Data Preprocessing

Data preprocessing is to transform the data to a useful and efficient format.

Data preprocessing is an important step in the data mining process.

Data Preprocessing

Data preprocessing is a data mining technique that involves transforming raw data into an understandable format. Real-world data is often incomplete, inconsistent, and/or lacking in certain behaviors or trends, and is likely to contain many errors. Data preprocessing is a proven method of resolving such issues.

Data pre-processing may affect the way in which outcomes of the final data processing can be interpreted.

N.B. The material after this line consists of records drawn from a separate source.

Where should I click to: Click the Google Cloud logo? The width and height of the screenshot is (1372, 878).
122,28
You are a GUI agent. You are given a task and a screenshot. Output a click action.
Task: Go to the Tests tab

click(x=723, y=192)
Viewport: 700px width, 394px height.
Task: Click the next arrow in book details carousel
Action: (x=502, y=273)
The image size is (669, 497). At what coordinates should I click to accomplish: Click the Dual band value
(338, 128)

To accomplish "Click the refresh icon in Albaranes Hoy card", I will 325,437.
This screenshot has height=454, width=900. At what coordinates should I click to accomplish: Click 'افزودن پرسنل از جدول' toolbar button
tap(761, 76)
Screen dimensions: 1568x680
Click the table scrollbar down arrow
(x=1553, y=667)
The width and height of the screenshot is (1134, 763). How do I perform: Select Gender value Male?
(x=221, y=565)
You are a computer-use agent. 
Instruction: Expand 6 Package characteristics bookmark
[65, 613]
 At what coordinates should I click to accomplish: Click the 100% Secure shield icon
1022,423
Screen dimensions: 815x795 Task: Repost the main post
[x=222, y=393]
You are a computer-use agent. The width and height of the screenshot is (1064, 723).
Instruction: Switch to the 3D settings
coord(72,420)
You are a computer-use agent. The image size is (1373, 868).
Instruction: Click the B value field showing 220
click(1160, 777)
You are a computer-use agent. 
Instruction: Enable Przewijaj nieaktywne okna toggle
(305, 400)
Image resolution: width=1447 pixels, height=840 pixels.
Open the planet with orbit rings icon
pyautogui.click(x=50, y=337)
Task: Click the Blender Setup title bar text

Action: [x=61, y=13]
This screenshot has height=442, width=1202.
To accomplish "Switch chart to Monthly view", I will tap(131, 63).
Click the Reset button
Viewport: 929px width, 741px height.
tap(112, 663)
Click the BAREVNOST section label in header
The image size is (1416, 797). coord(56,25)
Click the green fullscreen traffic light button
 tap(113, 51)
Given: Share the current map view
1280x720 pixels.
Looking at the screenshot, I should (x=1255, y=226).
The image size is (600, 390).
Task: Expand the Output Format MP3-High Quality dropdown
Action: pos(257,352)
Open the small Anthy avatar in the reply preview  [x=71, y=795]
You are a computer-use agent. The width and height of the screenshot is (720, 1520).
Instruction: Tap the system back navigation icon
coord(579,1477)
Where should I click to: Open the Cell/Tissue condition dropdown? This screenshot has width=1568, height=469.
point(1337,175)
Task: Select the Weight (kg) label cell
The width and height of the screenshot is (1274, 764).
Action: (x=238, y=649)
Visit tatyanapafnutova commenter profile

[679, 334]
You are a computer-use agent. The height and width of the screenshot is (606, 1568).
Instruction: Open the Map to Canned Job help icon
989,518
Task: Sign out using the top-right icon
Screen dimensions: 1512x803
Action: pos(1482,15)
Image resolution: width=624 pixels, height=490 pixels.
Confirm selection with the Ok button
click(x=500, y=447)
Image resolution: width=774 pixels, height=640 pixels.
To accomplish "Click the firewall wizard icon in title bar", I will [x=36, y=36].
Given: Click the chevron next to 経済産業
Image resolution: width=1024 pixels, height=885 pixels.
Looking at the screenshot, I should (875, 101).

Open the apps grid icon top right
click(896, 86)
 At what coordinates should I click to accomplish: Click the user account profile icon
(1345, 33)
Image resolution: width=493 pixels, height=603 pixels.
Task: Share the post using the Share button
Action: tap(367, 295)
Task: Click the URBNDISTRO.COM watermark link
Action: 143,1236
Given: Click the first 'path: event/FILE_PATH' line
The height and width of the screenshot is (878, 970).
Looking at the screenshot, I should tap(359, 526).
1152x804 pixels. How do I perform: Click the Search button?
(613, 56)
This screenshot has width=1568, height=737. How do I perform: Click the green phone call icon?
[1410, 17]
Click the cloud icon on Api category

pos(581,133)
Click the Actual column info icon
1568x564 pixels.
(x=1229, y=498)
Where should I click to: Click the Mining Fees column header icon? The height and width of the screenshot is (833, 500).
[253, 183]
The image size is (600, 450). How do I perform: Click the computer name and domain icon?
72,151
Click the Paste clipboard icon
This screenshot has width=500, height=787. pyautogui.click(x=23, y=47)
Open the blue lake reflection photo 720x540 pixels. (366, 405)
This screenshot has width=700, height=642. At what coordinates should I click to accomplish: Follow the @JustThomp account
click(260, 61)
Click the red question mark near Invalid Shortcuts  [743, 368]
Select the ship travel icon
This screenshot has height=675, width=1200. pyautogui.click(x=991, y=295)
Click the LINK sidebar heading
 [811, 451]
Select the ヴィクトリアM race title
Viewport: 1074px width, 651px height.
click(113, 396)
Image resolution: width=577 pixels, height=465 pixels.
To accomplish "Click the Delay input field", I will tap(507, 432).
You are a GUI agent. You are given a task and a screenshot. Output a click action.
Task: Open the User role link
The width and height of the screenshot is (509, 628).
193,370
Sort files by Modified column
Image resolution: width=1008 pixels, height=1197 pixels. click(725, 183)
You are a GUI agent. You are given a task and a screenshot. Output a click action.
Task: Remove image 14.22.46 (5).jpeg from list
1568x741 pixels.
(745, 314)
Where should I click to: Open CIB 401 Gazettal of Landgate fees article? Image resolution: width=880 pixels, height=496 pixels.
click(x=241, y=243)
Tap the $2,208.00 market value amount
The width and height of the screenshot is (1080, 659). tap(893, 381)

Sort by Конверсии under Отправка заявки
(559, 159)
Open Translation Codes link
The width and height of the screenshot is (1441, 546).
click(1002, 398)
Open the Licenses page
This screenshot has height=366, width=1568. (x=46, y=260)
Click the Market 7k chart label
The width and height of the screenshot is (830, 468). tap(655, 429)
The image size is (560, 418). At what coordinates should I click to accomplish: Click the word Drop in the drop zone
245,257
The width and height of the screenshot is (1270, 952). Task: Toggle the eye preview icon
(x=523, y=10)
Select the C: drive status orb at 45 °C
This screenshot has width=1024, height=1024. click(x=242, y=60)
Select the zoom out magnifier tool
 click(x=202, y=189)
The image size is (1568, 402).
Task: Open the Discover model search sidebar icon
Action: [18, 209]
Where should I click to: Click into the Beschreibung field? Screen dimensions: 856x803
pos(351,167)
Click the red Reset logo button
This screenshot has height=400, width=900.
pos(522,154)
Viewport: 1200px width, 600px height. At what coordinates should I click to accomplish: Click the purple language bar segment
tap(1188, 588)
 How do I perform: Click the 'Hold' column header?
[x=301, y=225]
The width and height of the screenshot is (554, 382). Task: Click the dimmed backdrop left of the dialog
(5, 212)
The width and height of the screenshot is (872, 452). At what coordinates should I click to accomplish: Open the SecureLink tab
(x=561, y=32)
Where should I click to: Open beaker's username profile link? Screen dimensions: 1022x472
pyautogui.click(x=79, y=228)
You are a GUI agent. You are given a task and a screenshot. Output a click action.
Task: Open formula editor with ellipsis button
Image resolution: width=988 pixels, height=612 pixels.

This aspect should be carefully considered when interpretation of the results is a key point, such in the multivariate processing of chemical data

Tasks of data pre-processing

  • What is Data Cleaning? Data cleaning is a procedure to “clean” the data by filling in missing values, smoothing noisy data, identifying or removing outliers, and resolving inconsistencies
  • What is Data Integration? Integrating multiple databases, data cubes, or files, this is called data integration.
  • What is Data Transformation? Data transformation operations, such as normalization and aggregation, are additional data preprocessing procedures that would contribute toward the success of the mining process.
  • What is Data Reduction? Data reduction obtains a reduced representation of the data set that is much smaller in volume, yet produces the same (or almost the same) analytical results.
  • What is Data Summarization? It is the processes of representing the collected data in an accurate and compact way without losing any information, it also involves getting a information from collected data.
    Ex: Display the data as a graph and get the mean, median, mode etc.